Gaps as a function of doping. (a) Pseudogap (PG), superconducting gap (SCg), and subgap structure (SGS) found in the density of states of the normal and superconducting CDMFT solutions for the unperiodized lattice Green's functions. (b) An example of how the gaps are identified for doping $p=0.08$ in the density of states $N\left(\omega \right)$ of the normal solution and (c) in the superconducting solution. The gaps are chosen as the distance between two minima in the second derivative of $N\left(\omega \right)$. (d) Nodal and an antinodal gap identified in the $\mathrm{k}$-dependant spectral weight obtained through G periodization, and following the same doping dependence as the SCg and SGS. (e) The black curve gives the position of the gap in the Brillouin zone, identified as the smallest gap along a given direction $\theta$ defined from $(\pi ,\pi )$. The angle $\theta =0$ corresponds to the nodal direction. (f) Along three directions $\theta$ in $\mathrm{k}$ space (red, green, and golden arrows), results for $A(\mathrm{k},\omega )$ and identification of the smallest gap. (g) Smallest gaps as a function of $\theta$ (black), compared to the expected $d$-wave dependence (dotted). The local maximum near $\theta =0$ is identified as the nodal gap, the maximal value near $\theta =\frac{\pi }{4}$ as the antinodal gap. The gap returns to zero in between, which is consistent with the extra nodes seen in Figs. 3, 4, and 4.

Figure 6

Fortuitous agreement with low temperature STM gaps at various dopings (data from Ref. [83]) showing low-energy subgap structures similar to those found in the gaps of our superconducting CDMFT solutions at zero temperature.

Figure 7

Position of the first Bragg planes (dashed lines) relative to the Fermi surface for half filling (red), $p=0.125$ (black), and $p=0.25$ (blue).
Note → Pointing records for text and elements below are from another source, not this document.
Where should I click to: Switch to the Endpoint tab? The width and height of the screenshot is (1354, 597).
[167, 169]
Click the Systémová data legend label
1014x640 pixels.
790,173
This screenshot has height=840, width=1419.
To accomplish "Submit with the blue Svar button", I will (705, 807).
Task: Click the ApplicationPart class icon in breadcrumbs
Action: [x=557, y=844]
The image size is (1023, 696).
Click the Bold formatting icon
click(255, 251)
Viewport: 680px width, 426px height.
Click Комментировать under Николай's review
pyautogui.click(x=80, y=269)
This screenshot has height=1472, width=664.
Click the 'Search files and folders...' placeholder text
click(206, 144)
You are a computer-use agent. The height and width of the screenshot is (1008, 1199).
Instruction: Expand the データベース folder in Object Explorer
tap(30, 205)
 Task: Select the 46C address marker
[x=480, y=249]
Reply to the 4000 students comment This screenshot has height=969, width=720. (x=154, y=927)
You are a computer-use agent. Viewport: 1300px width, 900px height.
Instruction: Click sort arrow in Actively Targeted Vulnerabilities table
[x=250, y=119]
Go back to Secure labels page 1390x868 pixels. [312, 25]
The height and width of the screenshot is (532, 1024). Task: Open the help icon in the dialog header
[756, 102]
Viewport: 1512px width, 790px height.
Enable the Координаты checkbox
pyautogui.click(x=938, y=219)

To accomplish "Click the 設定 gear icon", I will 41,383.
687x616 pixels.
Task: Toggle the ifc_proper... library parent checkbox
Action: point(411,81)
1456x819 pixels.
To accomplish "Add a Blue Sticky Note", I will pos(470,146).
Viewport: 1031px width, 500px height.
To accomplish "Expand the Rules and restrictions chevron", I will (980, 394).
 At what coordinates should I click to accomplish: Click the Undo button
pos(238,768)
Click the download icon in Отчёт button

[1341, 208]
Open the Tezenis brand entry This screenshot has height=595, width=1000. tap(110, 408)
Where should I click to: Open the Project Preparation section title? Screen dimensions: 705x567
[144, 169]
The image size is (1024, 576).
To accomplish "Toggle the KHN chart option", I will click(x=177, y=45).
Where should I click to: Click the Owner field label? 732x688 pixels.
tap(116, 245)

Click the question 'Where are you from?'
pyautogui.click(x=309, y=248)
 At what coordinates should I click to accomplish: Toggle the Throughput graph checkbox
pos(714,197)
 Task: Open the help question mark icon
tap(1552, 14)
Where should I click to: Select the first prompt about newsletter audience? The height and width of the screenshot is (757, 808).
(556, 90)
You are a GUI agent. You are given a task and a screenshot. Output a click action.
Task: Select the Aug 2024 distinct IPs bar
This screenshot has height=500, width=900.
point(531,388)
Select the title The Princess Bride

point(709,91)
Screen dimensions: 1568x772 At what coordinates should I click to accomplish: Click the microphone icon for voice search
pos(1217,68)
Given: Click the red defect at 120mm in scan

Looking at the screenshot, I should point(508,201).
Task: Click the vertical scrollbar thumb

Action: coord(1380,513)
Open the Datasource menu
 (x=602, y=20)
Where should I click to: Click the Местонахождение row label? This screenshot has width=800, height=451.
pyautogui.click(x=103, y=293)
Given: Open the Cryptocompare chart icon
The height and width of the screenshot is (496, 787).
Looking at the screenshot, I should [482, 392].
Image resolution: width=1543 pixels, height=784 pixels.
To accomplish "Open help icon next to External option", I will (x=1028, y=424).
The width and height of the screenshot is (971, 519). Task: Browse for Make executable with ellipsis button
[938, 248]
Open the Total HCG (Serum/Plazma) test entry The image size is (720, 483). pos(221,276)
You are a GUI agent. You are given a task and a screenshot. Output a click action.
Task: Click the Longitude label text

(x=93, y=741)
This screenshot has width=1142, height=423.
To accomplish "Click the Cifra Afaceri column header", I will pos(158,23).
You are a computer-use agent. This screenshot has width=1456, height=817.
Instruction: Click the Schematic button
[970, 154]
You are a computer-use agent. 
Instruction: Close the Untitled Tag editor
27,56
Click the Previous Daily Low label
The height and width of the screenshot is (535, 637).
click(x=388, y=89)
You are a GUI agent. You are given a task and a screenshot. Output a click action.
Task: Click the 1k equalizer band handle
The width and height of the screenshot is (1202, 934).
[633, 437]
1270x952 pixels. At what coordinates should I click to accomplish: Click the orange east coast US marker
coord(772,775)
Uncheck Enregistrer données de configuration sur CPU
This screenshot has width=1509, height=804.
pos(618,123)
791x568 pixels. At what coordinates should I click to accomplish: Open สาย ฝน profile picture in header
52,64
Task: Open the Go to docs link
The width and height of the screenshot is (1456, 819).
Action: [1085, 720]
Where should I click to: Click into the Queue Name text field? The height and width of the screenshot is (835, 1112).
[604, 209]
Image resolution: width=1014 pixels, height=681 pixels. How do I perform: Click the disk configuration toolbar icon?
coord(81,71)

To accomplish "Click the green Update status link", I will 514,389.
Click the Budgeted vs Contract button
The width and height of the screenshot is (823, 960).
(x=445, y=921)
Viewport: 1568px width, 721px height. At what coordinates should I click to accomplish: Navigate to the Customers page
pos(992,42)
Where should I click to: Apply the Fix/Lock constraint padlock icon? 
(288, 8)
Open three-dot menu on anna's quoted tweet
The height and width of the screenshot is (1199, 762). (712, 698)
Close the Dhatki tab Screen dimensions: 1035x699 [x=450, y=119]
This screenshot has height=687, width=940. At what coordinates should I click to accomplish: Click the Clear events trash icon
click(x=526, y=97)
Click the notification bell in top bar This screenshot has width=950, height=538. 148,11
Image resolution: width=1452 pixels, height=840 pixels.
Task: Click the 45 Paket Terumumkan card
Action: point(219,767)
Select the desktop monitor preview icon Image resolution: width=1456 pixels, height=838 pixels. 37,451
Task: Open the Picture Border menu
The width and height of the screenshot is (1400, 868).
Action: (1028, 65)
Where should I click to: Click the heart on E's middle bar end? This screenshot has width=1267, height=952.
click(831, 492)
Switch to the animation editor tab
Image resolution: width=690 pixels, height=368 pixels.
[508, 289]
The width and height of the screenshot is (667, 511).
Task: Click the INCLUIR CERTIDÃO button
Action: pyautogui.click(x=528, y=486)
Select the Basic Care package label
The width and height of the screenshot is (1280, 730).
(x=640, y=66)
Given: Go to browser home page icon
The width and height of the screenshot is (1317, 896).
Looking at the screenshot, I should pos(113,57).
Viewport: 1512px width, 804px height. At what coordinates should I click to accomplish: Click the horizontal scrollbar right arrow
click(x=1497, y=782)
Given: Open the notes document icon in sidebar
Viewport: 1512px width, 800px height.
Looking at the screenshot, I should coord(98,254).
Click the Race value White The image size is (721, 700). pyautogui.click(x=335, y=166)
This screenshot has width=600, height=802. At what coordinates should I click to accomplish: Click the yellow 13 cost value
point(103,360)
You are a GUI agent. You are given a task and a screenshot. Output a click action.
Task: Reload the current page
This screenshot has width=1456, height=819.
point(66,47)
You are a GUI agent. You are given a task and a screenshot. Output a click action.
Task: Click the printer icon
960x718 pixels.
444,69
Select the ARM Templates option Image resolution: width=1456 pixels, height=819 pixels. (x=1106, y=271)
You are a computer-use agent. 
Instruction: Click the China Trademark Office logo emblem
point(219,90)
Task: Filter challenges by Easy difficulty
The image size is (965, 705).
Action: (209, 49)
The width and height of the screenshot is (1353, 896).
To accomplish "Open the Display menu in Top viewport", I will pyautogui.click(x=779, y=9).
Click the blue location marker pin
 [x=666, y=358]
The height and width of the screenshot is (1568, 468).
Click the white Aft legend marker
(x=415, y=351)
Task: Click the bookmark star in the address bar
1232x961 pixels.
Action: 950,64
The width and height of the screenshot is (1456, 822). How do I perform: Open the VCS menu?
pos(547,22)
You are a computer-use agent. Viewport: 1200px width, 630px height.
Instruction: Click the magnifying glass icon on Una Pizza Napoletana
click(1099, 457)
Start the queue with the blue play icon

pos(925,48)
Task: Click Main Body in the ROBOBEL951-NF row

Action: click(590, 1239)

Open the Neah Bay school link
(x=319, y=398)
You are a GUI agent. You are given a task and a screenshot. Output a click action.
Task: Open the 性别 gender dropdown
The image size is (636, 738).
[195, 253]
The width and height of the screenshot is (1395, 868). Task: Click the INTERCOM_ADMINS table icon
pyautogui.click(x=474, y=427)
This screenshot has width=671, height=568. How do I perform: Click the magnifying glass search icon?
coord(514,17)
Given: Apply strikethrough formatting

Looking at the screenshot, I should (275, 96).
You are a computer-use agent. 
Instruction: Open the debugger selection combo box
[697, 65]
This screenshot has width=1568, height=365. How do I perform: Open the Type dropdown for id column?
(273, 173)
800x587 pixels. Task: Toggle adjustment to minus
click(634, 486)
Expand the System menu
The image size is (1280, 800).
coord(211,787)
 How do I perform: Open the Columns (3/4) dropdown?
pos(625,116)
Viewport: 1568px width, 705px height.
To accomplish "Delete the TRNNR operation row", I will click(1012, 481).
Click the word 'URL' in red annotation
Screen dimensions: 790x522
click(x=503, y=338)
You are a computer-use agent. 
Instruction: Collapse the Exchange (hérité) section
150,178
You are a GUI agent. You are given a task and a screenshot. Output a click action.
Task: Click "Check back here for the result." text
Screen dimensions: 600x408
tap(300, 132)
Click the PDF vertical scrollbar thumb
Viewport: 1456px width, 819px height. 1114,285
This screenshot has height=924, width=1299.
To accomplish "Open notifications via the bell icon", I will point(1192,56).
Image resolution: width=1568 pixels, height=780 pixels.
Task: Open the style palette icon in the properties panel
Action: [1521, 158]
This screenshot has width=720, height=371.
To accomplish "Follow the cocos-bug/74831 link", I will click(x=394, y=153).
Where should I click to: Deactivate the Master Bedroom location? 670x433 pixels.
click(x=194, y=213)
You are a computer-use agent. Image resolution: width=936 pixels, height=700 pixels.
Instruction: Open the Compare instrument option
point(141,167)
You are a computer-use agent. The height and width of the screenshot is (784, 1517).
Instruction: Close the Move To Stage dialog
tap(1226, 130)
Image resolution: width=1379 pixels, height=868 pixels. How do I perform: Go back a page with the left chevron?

For doping $p=0.125$ (black), the position of possible extra nodes is illustrated on the corresponding copies of the Fermi surface (thin lines and dotted line). These copies are given by $t(\mathrm{k}+{\mathrm{Q}}_x), t(\mathrm{k}+{\mathrm{Q}}_y)$, and $t(\mathrm{k}+{\mathrm{Q}}_x+{\mathrm{Q}}_y)$ (a) for ${\mathrm{Q}}_x=(1/4,0)2\pi$ and ${\mathrm{Q}}_y=(0,1/4)2\pi$, as in cuprates (the inset shows a representation of the bidirectional $d$-form-factor density waves) and (b) for ${\mathrm{Q}}_x=(1/2,0)2\pi$ and ${\mathrm{Q}}_y=(0,1/2)2\pi$, as in CDMFT (the inset shows the $2\times 2$ cluster tiling).